++++ Supplied material

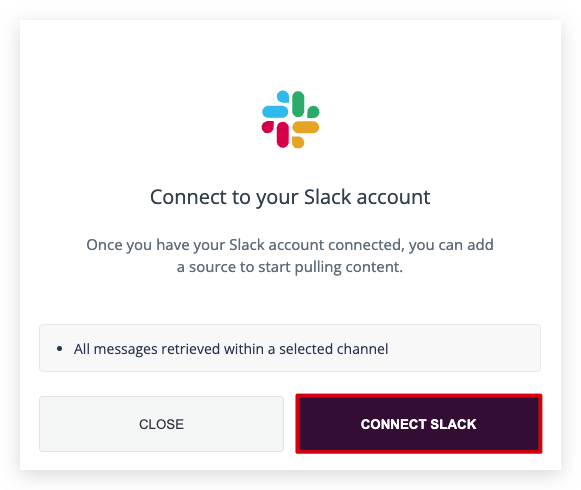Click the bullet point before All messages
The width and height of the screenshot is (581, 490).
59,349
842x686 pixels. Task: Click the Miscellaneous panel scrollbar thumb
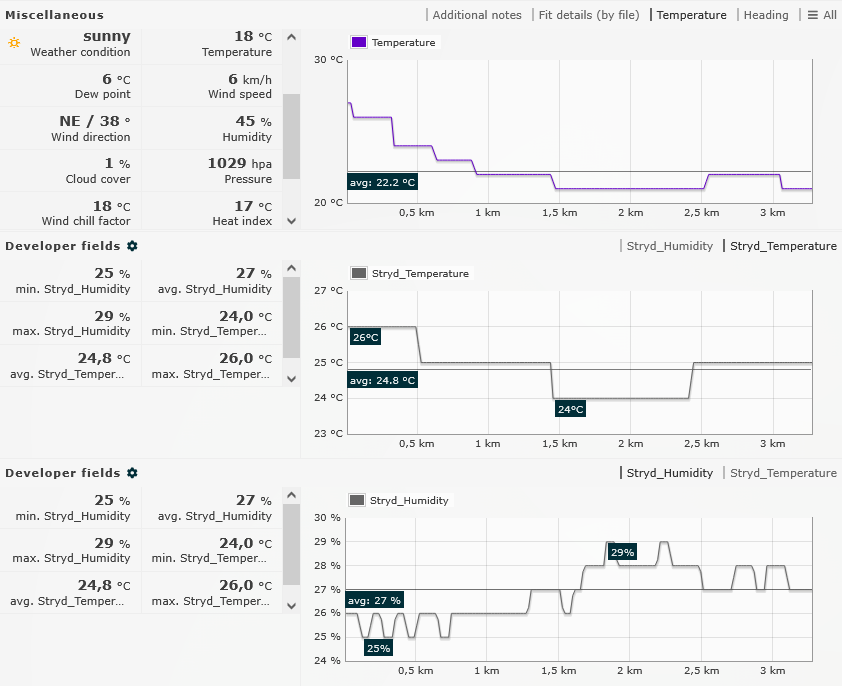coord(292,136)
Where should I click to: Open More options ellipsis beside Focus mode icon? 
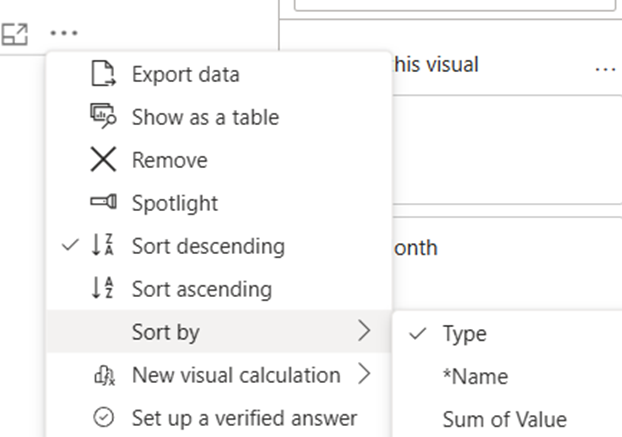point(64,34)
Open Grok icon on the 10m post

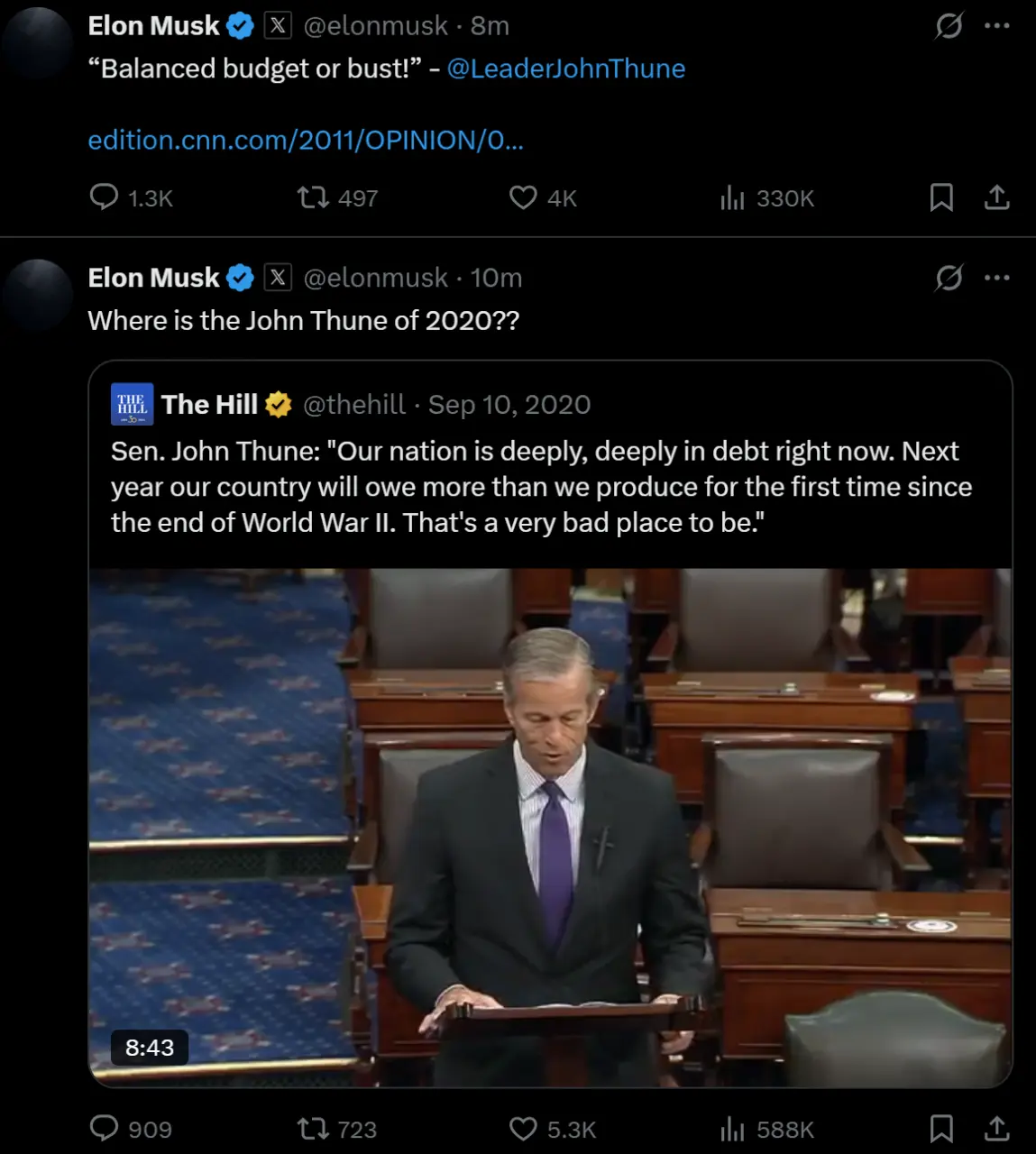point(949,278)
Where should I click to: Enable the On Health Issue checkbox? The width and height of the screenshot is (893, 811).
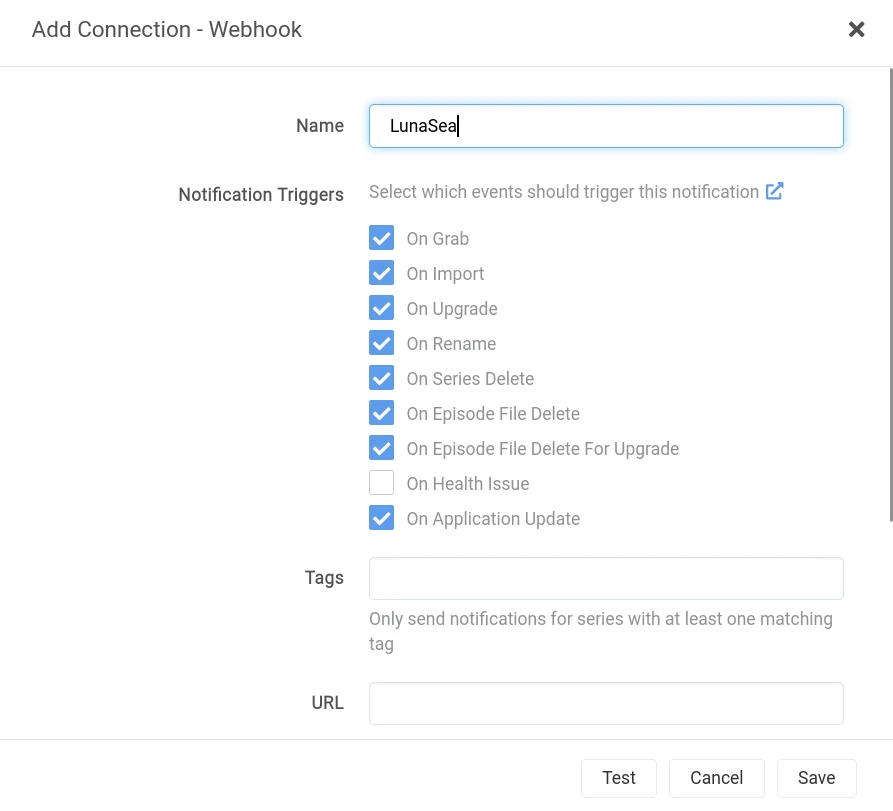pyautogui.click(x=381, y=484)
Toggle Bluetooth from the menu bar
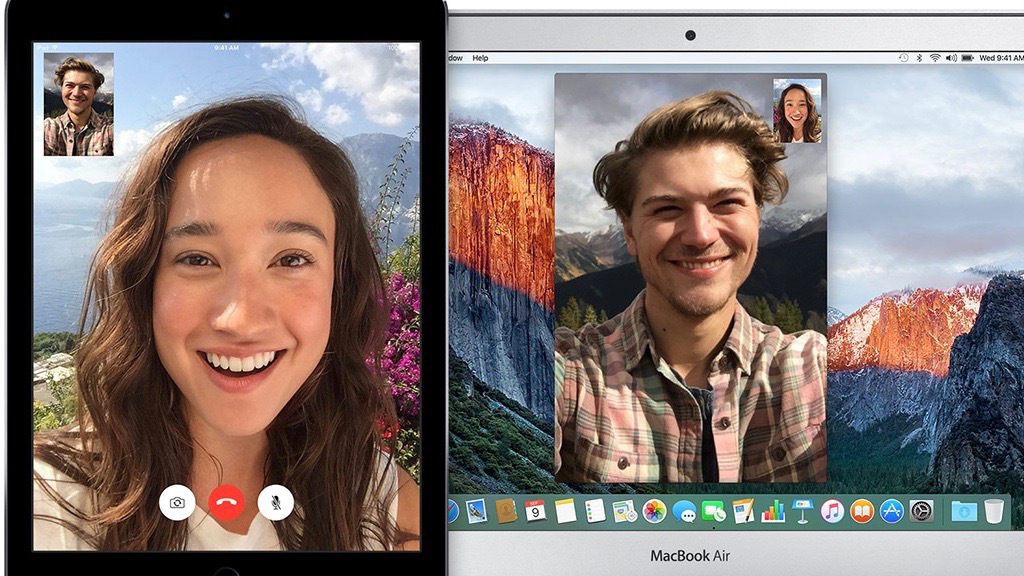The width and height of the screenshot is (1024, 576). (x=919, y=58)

++++++++

[Requirement] The output consists of exactly the lines from the one containing "Where should I click to: Open" through the last line of the listing, both included, with no pictures.

[Answer to this task]
Where should I click to: Open More options ellipsis beside Focus mode icon? 
point(64,34)
Open Grok icon on the 10m post

point(949,278)
Where should I click to: Enable the On Health Issue checkbox? The width and height of the screenshot is (893, 811).
pyautogui.click(x=381, y=484)
Toggle Bluetooth from the menu bar
The width and height of the screenshot is (1024, 576). (x=919, y=58)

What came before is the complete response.